Largo
Responsibilities:
• Under general direction, monitors plasma center processes to ensure compliance with Standard Operating Procedures (SOPs) and applicable local, state and federal requirements
• Partners with management to have the center “inspection ready” at all times by managing compliance to SOPs and the quality system
• Ensures compliance to quality processes, regulatory requirements, SOPs and necessary training for plasma center and business operations
• Coordinates training and facilitates processes to support timely reporting of biologic product deviations to Food & Drug Administration (FDA)

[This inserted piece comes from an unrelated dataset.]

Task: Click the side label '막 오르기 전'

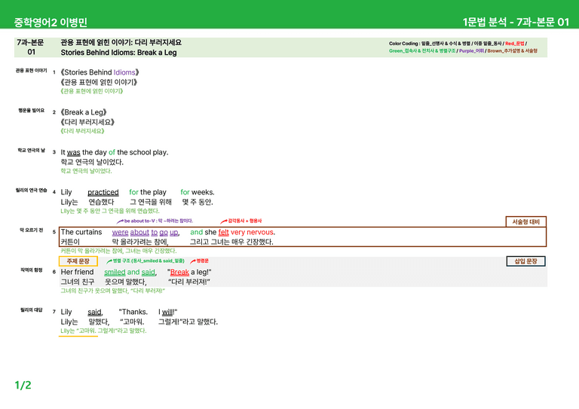Action: pos(32,230)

• Performs/ensures center records quality review to ensure thoroughness, accuracy and timeliness of required information
• Initiates investigation to ensure documentation of deficiencies and development of corrective action plans, in partnership with management
• Ensures training materials/documents are maintained and modified regularly; maintains the Learning Management System to ensure data integrity, report generation and data analysis
• Leads internal audits to monitor facility compliance with SOPs, cGMP, OHSA, FDA, and other regulations, as applicable
Qualifications:
• Bachelor’s/Associate degree in business administration or biological sciences preferred, or equivalent combination of education, training and experience
• 3-5 years’ experience in quality within Plasma or related industry
• Minimum 1-year supervisory/leadership experience or equivalent of 1-year experience in a regulated environment
• Knowledge of cGMP, OHSA, FDA, and other applicable regulations
• Strong customer service skills
• Equivalent combination of education and professional work experience required
Different qualifications or responsibilities may apply based on local legal and/or educational requirements. Refer to local job documentation where applicable.